##### STUDY TEXT #####

The loss of bowel control, or bowel incontinence, affects up to 10 percent of adults, the majority of whom are women. Despite its prevalence, many women do not seek treatment, either because they are embarrassed to ask for help or just don’t realize that it can be effectively treated. Many women resort to altering their social and physical activities, even their employment, to cope with the problem.
Although these are sobering statistics, the total picture is far more positive. With appropriate treatment, most patients with bowel incontinence can be cured or significantly improved and can return to a better quality of life.
Causes Normal control of bowel movements depends on proper functioning of the brain and nervous system, the colon, the rectum and the muscles surrounding the anus, and on the amount and consistency of waste products produced. The most common cause of bowel incontinence in otherwise healthy women is an injury to the muscles surrounding the anus during childbirth. However, certain medications, trauma, diabetes, stroke, and other problems in both men and women can contribute to the loss of control.
There are two main types of bowel incontinence:
Passive fecal incontinence is related to a poorly functioning sphincter muscle, and the person is unaware that stool is being passed.
Urge incontinence is often caused by disease in the rectum, and results in involuntary passage of stool through normal sphincter muscles.

##### ENTRIES PROVIDED #####

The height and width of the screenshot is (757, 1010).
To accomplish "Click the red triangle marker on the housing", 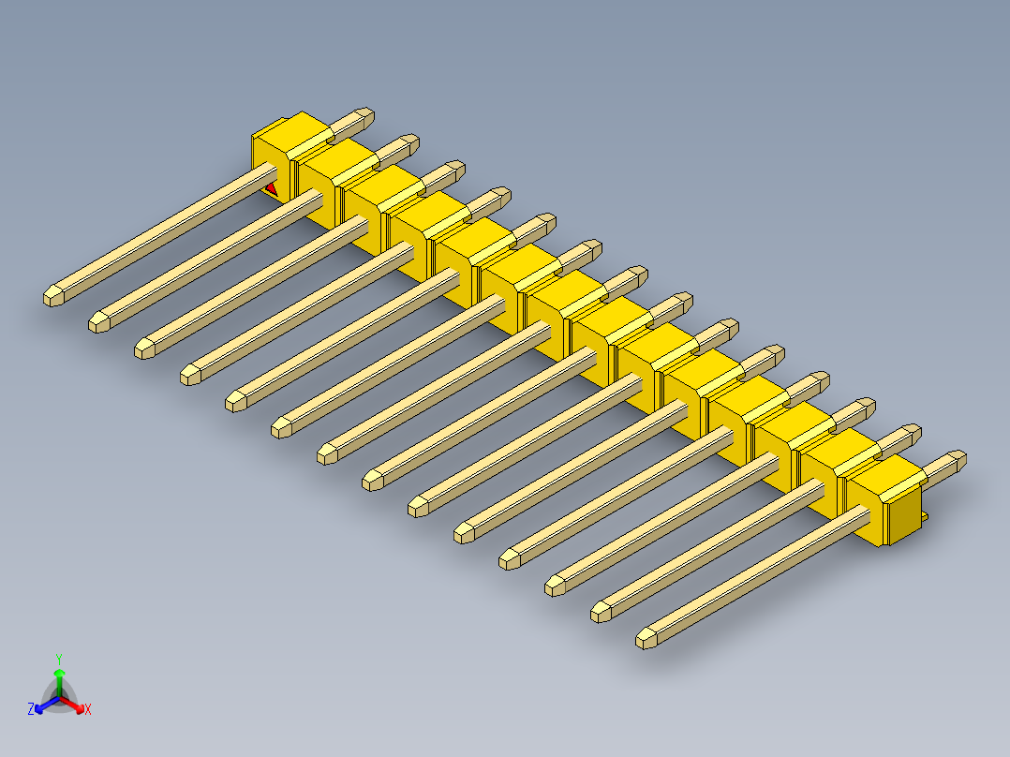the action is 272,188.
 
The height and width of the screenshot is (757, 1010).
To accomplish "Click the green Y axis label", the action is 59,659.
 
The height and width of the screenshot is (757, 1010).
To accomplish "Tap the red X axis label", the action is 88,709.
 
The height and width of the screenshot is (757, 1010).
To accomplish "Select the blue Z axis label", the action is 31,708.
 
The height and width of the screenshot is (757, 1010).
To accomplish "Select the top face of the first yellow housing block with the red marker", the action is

#####

WORK REQUEST 1 | Decide whether each statement below agrees with the text on bowel incontinence, answering yes or no and quoting the deciding words of the text: (a) Bowel incontinence affects up to 10 percent of adults, most of whom are men. (b) In otherwise healthy women, the most common cause of bowel incontinence is an injury during childbirth to the muscles surrounding the anus. (c) In urge incontinence, the person is unaware that stool is being passed.
WORK REQUEST 2 | Repeat word for word the portion of the text on bowel incontinence that begins at the words "The loss of bowel" and ends after the words "with the problem.".

RESPONSE AREA 1 |
(a) No: "the majority of whom are women."
(b) Yes: "The most common cause of bowel incontinence in otherwise healthy women is an injury to the muscles surrounding the anus during childbirth."
(c) No: "Passive fecal incontinence is related to a poorly functioning sphincter muscle, and the person is unaware that stool is being passed."

RESPONSE AREA 2 |
The loss of bowel control, or bowel incontinence, affects up to 10 percent of adults, the majority of whom are women. Despite its prevalence, many women do not seek treatment, either because they are embarrassed to ask for help or just don’t realize that it can be effectively treated. Many women resort to altering their social and physical activities, even their employment, to cope with the problem.